How would your headline read if you took a collective pulse of your organisation today? Would you be proud?
The authors take this analysis a step further by asking, “How would I feel if what I’m doing right now is written up on the front page of the New York Times or the Wall Street Journal?”
Honestly, it’s a solid question to ask. If you looked at your company’s levels of inclusivity, what would you see? What would your workforce say about the inclusion of its people? Knowing that almost 7 out of 10 people feel disengaged at work, did you ask your people how they are and what they need? How would your headline read if you took a collective pulse of your organisation today? Would you be proud?
In an increasingly remote workforce, we are no longer confined to searching for the best people in the radius closest to our company. We can, and should, search for the best people – period. Those people will be from varying backgrounds, ages, abilities, races and cultures. Systems can be put in place to make collaboration, creativity, and communication part of the organisation’s DNA. All of this doesn’t happen on its own, though. It happens by choice.
As the pandemic continues to throw us curveball after curveball, no one will have all the answers. Still, we know the path forward requires continuous and honest conversations with each other. We have to make the conscious decision to value inclusion, and we need to live our missions. We need to honour and celebrate our differences because that is what the successful, compassionate cultures of tomorrow will do.

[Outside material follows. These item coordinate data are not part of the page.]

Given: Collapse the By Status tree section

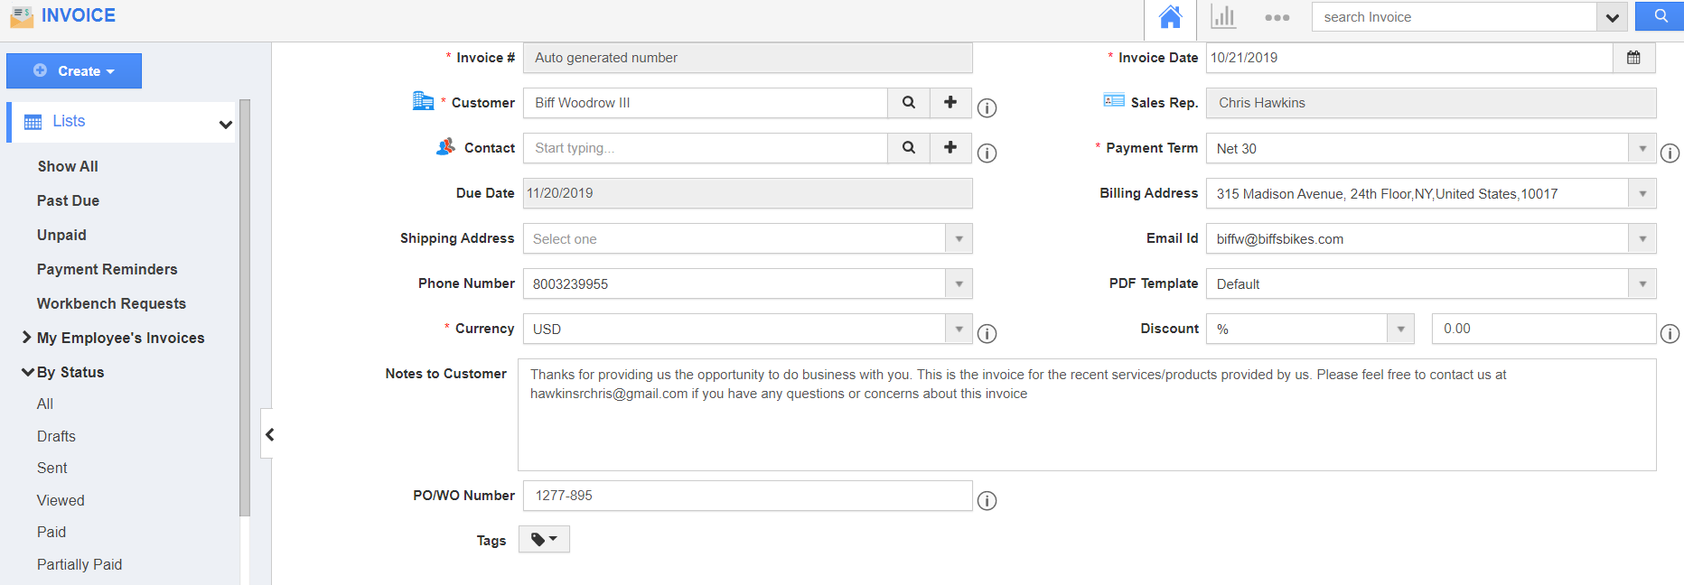Looking at the screenshot, I should (28, 372).
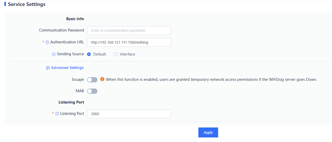332x142 pixels.
Task: Choose the Interface radio button
Action: pyautogui.click(x=115, y=54)
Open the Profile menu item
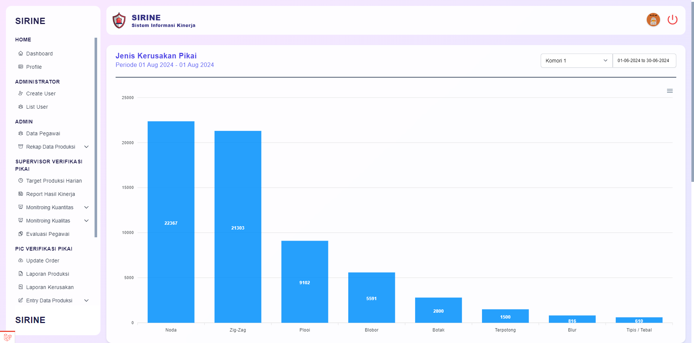 pos(34,67)
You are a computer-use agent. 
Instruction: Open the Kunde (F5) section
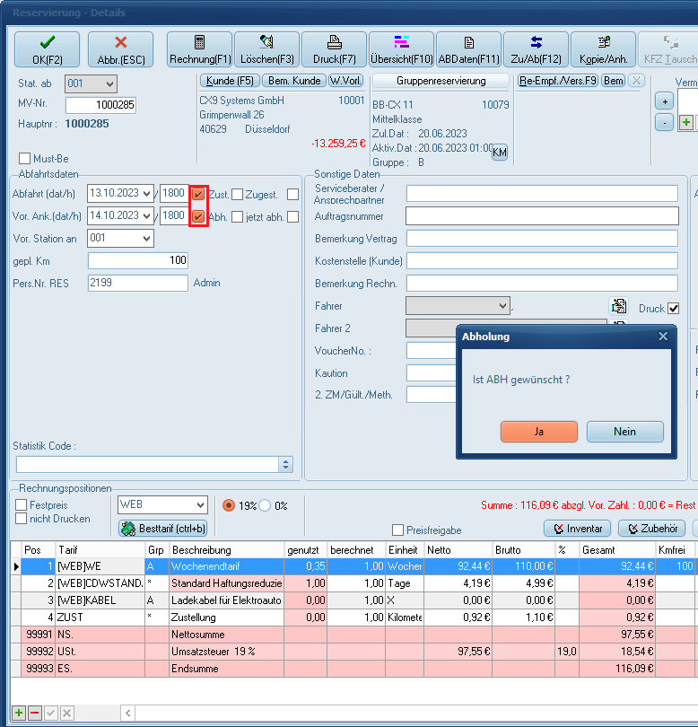(x=229, y=81)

To build and sustain a genuinely inclusive culture, we can’t just educate ourselves and leave the rest to chance. We need to connect, and we need to listen.

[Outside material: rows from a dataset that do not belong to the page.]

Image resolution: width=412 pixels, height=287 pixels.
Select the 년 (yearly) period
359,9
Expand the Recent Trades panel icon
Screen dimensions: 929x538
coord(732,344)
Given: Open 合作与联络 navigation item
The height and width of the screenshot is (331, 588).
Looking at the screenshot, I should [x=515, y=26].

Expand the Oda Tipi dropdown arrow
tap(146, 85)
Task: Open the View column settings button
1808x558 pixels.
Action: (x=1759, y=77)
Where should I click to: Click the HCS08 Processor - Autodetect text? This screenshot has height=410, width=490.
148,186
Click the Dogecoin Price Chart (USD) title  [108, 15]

Reading about inclusive practices is great. Publicly stating our commitment to building inclusive cultures at work is laudable. But this article, or hundreds of others, can’t change a culture. Only people can do that. Only action can do that. To build and sustain a genuinely inclusive culture, we can’t just educate ourselves and leave the rest to chance. We need to connect, and we need to listen.
As leaders, we need to ask why someone under our watch would feel unheard in the first place because it’s rarely just an ‘inclusion’ problem: it’s a business problem, a management problem, a leadership problem, an empathy problem, a culture problem or a mix of these factors. We can address these problems by forming channels to connect, listen, learn and hold people accountable.
Whether in person or remotely, inclusion and belonging are good for business. More importantly, they’re the keys to building humanity in the workforce.